Irregularities

hullo all,

I’ve been searching for some information on Applescript wrt regular expressions and it’s been tough. So I thot I’d ask directly here. So. Does Applescript have regex capabilities built in or does it do that kind of thing (search a bag of data for a particular pattern) in some other way? I searched this forum and it seems that mebbe if you need regex stuff, you’d need to use some unix trick like grep or something.

The scenario I’m thinking of is a deal where I have been given some kind of csv file (or dbf file?) and I need to take the contents of that file and compare it with another (if there’s a match, then there’s some action).

Now, I mention regex as if I know what I’m talking about (and perhaps my question exposes my ignorance anyway), but I don’t. I am looking for the right language “religion” for me, one that is deep enough in features without an overwhelming syntax. This looks a prime suspect so far, but…y’know, just askin. :confused:

p.s.
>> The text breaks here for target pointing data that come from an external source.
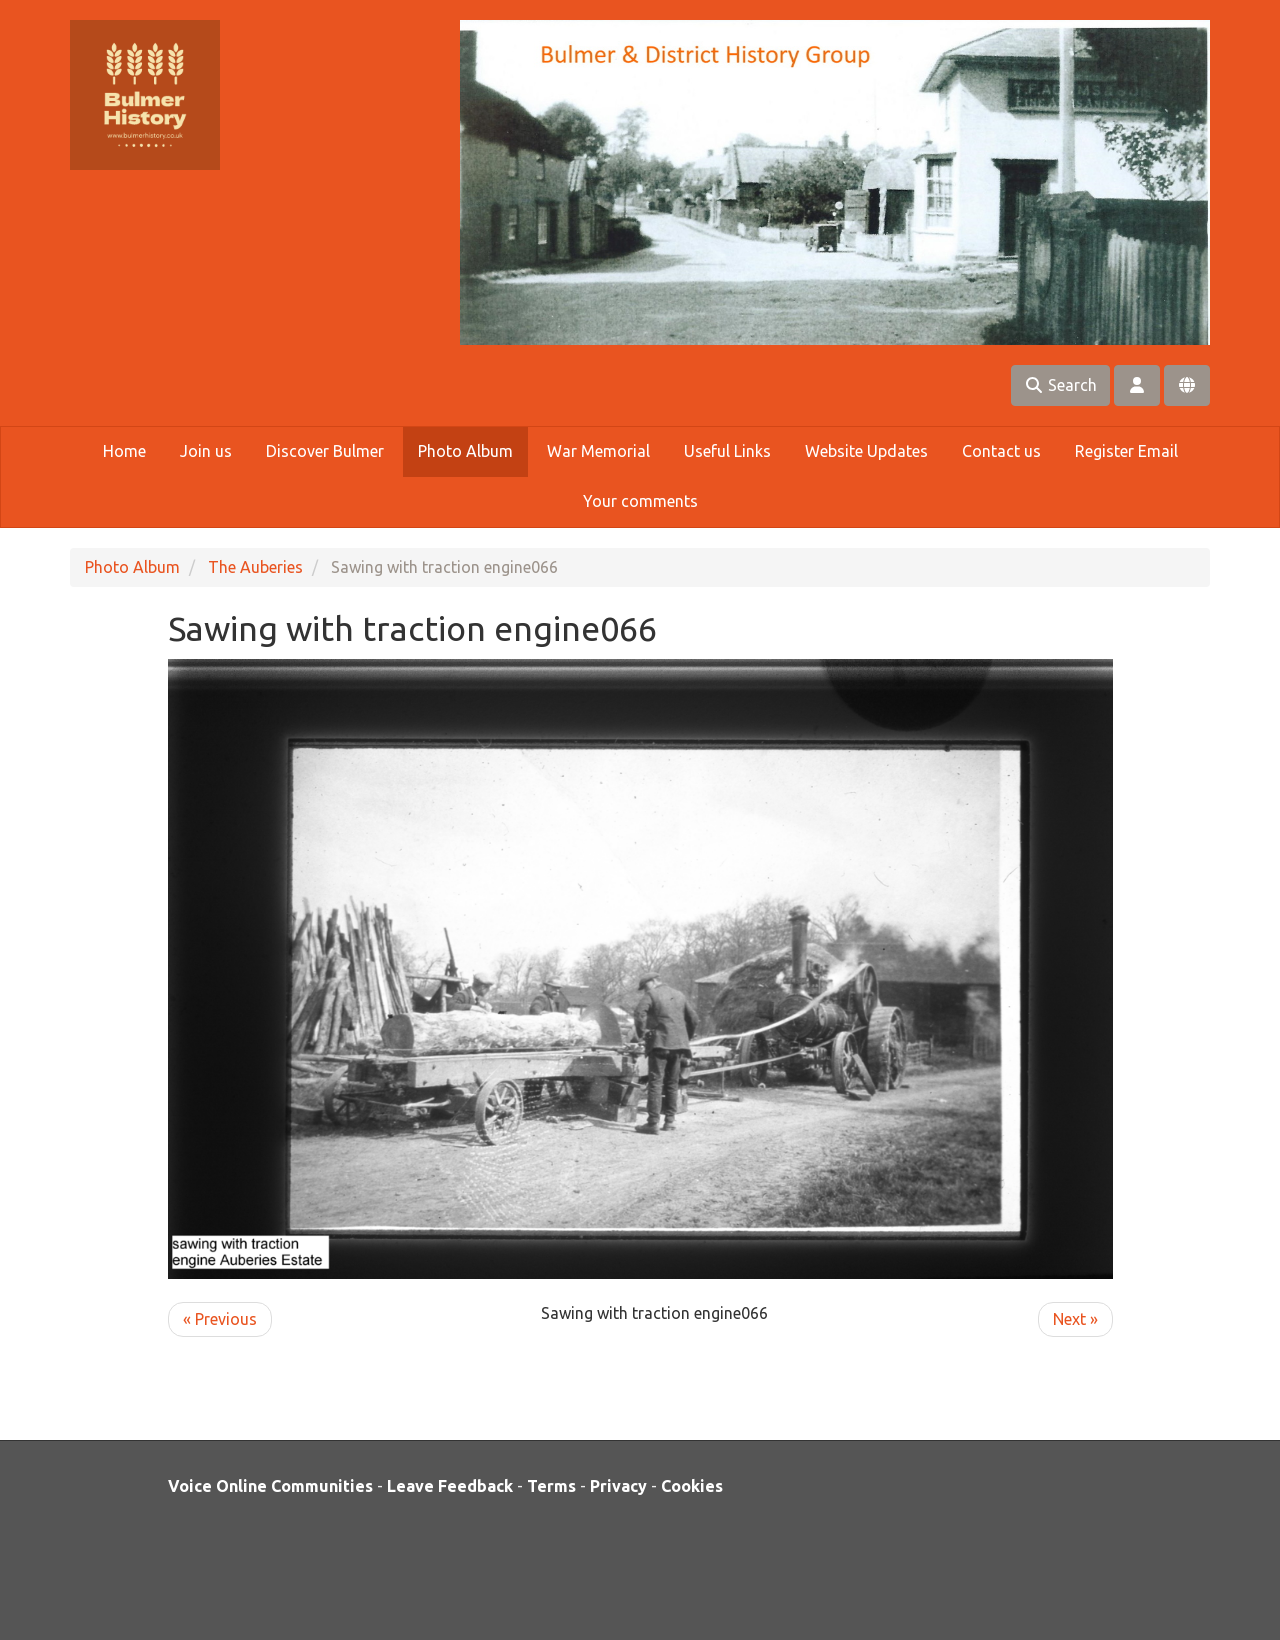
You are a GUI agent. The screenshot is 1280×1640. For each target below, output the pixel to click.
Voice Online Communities (270, 1486)
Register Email (1126, 451)
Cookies (692, 1486)
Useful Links (727, 451)
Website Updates (866, 451)
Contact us (1001, 451)
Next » (1075, 1319)
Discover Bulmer (325, 451)
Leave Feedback (450, 1486)
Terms (551, 1486)
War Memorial (598, 451)
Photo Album (465, 451)
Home (124, 451)
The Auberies (255, 567)
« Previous (220, 1319)
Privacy (618, 1486)
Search (1060, 385)
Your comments (640, 501)
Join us (206, 451)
Is there any way that a note can be put up at the top of the forum (or someplace prominent) so that newbies like me know that you have to join the forum first in order to search it (i found out by trying it, a half-wild guess)? :stuck_out_tongue:

Nope, AppleScript’s text handling facilities are extremely limited, and for stuff like regexes you need to use a third-party solution.

  1. There are one or two osaxen that include regex-based find/replace (e.g. Satimage.osax), but I don’t think there’s any that are Unicode-aware unfortunately so if that’s a requirement then you’re out of luck there.
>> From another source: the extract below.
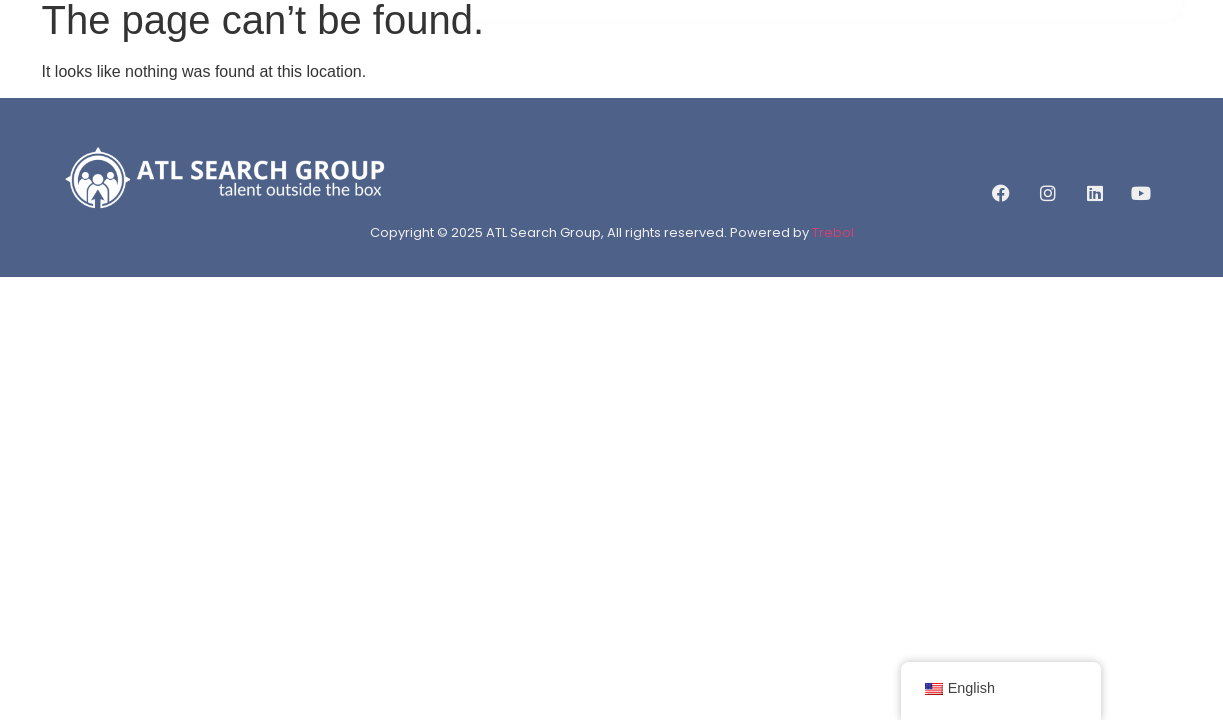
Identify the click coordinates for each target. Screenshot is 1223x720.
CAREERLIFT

  2. Calling something via ‘do shell script’ is always an option, though there are caveats there too. grep definitely isn’t Unicode-aware, and it’s only good for certain tasks. A better option would be to use Perl/Python regexes via ‘do shell script’, though to roll your own you’ll need to know something of those languages and remember to convert text encodings where appropriate. In all cases, be aware that ‘do shell script’ doesn’t support stdin and there’s a limit on the size of text you can pass on the command line itself (a few hundred KB at most), so for processing larger amounts of text you’ll need to write it to a temp file first and have your shell script read from that.

  3. As an addendum to #2, AppleMods’s RE library already provides a convenient wrapper around Perl’s regex facilities, though it’s currently limited in the amount of text it can handle.

  4. There are some scriptable text editors (e.g. TextWrangler, Smile) that support regex-based find/replace and are unicode aware. These may not be appropriate in some situations, mind you (i.e. users may not appreciate text editor windows bouncing around their screens each time the script runs).

  5. You could use a scriptable FBA (faceless background application) which’ll run invisibly, e.g. TextCommands provides a unicode-savvy ‘search’ command with optional regex support.

HTH

has

Wow. Thanks hhas. Very thorough. I did find some kind of AppleScript command called searchReplaceText, but obviously that can only do so much. This is good news. I can work with this. The investigation continues…

Sorry, one more question hhas (or anyone): what about trying g/awk? Any issues to be wary of in trying ‘do shell script’ with g/awk?